Dataset entries:
--------------------------------------------------

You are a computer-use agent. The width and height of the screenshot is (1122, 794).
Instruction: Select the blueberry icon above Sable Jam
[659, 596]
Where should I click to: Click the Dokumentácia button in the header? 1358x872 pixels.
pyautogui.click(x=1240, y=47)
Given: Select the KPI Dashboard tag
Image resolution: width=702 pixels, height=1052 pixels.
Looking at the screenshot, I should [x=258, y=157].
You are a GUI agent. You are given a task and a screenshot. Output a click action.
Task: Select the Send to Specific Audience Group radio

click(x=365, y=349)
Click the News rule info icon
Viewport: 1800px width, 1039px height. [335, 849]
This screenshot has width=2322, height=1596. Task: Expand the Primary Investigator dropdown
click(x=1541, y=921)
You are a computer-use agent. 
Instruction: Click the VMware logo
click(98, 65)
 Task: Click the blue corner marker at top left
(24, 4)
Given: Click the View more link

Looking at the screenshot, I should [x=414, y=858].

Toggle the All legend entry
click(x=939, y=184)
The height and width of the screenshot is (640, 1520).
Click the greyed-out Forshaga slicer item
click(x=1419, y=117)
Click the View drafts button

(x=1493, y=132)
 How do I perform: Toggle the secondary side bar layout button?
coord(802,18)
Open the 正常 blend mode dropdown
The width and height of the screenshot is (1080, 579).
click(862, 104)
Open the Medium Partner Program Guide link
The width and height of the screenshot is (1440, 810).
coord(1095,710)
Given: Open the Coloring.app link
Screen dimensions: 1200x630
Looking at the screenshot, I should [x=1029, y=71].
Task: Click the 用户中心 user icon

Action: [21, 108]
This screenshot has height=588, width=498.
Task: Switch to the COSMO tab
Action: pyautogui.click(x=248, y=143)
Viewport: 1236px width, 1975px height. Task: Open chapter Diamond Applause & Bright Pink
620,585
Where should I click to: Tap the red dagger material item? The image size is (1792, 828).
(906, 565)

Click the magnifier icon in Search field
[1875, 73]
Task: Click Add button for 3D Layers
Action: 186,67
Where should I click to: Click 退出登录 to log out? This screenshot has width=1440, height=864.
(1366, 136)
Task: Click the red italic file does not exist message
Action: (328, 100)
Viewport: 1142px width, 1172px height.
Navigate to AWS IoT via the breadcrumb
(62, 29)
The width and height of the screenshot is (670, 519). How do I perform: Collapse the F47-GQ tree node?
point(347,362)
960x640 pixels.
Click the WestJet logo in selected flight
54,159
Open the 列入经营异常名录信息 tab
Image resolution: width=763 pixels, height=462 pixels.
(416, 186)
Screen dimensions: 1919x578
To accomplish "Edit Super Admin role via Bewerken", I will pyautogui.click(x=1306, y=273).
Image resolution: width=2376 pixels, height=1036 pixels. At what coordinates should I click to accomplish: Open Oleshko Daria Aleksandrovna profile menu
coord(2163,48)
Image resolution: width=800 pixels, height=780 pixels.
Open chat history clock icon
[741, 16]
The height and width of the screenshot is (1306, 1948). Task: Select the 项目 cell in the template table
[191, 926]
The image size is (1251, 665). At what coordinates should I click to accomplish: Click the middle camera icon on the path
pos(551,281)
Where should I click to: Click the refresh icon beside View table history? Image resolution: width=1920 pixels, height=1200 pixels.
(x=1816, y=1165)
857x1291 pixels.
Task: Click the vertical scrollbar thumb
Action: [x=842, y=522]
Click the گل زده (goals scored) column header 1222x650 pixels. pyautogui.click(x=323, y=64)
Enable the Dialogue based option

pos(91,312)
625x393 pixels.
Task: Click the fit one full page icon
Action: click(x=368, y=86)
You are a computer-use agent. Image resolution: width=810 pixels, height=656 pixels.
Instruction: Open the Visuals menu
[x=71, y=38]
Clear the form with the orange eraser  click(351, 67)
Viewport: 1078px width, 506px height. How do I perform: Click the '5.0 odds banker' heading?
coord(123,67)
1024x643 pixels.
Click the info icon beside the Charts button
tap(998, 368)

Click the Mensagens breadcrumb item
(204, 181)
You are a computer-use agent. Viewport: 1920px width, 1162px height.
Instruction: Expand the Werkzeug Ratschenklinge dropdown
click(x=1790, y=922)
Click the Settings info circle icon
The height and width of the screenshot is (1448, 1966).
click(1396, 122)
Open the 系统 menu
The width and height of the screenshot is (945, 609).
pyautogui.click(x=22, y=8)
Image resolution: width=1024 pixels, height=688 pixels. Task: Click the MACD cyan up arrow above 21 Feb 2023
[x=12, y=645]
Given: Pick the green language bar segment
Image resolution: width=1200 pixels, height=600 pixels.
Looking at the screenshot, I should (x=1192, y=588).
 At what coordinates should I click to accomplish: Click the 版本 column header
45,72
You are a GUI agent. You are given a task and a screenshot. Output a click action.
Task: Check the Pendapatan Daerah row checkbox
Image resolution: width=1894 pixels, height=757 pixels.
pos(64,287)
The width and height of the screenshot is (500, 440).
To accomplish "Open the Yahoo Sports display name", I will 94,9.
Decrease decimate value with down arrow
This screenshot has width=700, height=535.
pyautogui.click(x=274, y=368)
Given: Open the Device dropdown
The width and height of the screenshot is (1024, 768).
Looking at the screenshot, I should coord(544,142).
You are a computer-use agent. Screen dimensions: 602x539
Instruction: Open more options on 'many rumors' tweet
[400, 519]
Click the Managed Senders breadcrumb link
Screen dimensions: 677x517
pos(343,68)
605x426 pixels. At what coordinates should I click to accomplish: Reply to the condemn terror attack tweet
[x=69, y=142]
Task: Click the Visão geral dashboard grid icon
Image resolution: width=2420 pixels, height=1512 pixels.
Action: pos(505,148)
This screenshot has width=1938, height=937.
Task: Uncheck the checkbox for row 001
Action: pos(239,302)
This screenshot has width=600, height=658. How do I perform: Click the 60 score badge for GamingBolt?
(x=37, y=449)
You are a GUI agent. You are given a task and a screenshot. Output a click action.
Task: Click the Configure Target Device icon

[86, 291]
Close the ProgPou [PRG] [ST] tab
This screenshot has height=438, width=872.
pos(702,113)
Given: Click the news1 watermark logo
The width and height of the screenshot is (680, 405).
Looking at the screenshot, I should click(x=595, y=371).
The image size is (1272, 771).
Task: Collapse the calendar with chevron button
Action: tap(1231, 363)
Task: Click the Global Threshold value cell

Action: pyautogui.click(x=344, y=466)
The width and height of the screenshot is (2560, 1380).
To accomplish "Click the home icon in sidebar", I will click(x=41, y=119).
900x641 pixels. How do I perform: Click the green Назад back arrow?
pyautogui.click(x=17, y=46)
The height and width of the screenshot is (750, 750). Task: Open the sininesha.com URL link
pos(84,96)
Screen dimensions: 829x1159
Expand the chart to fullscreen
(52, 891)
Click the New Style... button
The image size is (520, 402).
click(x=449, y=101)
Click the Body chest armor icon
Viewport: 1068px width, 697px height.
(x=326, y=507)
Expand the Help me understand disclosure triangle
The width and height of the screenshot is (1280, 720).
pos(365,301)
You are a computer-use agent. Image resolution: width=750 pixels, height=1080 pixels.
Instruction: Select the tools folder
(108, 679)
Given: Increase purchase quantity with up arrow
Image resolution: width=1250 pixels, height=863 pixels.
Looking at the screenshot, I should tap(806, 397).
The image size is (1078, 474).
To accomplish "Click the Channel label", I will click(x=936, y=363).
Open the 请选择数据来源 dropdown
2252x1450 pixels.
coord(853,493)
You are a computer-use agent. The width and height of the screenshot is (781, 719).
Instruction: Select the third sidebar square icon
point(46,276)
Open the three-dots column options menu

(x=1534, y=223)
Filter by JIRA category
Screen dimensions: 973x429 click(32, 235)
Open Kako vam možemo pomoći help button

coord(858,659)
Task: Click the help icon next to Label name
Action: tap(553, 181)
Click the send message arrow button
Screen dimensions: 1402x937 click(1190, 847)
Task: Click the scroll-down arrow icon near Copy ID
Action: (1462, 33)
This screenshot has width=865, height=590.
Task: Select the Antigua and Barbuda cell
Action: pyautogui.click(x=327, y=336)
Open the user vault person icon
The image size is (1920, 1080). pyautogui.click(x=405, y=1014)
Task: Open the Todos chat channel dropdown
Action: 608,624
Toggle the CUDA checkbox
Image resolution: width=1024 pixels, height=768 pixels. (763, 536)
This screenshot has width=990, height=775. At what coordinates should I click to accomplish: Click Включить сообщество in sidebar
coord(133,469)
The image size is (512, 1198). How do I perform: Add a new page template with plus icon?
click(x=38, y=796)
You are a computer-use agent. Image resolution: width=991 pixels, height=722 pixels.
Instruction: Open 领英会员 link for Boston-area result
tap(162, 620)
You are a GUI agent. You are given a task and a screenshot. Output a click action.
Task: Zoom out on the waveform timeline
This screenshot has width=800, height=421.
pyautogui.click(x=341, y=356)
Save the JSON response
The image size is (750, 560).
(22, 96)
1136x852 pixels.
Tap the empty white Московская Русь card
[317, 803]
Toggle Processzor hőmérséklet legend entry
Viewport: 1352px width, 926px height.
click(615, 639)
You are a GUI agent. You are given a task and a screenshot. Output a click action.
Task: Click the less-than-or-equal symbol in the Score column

--------------------------------------------------

Work instructions: Give the lines of the material from the line with "This screenshot has width=2322, height=1596." up to and including the line with "click(862, 104)" as a numbered list, leaving out blank lines.

Answer to the task:
1. This screenshot has width=2322, height=1596. Task: Expand the Primary Investigator dropdown
2. click(x=1541, y=921)
3. You are a computer-use agent. 
4. Instruction: Click the VMware logo
5. click(98, 65)
6.  Task: Click the blue corner marker at top left
7. (24, 4)
8. Given: Click the View more link
9. Looking at the screenshot, I should [x=414, y=858].
10. Toggle the All legend entry
11. click(x=939, y=184)
12. The height and width of the screenshot is (640, 1520).
13. Click the greyed-out Forshaga slicer item
14. click(x=1419, y=117)
15. Click the View drafts button
16. (x=1493, y=132)
17.  How do I perform: Toggle the secondary side bar layout button?
18. coord(802,18)
19. Open the 正常 blend mode dropdown
20. The width and height of the screenshot is (1080, 579).
21. click(862, 104)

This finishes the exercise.